I’ve amassed quite a repertoire of recipes on this site over the years, preserving a small piece of family history in the process and guaranteeing that all future cravings are swiftly satisfied.

Most recently, Grandma and I tackled bun bo Hue, a complex and heady beef noodle soup scented with lemongrass, packed with pork trotters, and littered with congealed pigs’ blood.

While the city of Hue is known for its spicy fare, Grandma’s version of the former imperial capital’s famous noodle soup is quite tame because she’s needed to refine and adjust it over time to placate the palates of her American-born, spice-averse grandchildren. What can I say? My cousins and I were weak when it came to heat when we were younger.

The most magical part of making bun bo Hue happens around hour three when the beef, pork, and lemongrass broth is transformed into the familiar fiery orange soup. Grandma uses a sizzling mixture of vegetable oil, scallions, fish sauce, and paprika to impart the broth with its characteristically bright hue and rich, umami flavor. Never in a million years would I have guessed that a jar of paprika resided in Grandma’s cupboard for this very recipe.

- Extracted material:

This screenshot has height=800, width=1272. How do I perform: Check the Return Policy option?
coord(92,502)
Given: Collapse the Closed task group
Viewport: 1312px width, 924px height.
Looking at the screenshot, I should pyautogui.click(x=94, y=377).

- Exercise requirements:
1: Reproduce everything in the bun bo Hue excerpt from "Most recently, Grandma" down to "congealed pigs’ blood.", substituting "beef shanks" for "pork trotters".
2: Name every ingredient in the sizzling mixture that Grandma uses to color and flavor the broth, according to the bun bo Hue excerpt.
Rely only on the bun bo Hue excerpt when responding.

- Complete answers:
1:
Most recently, Grandma and I tackled bun bo Hue, a complex and heady beef noodle soup scented with lemongrass, packed with beef shanks, and littered with congealed pigs’ blood.

2: vegetable oil, scallions, fish sauce, paprika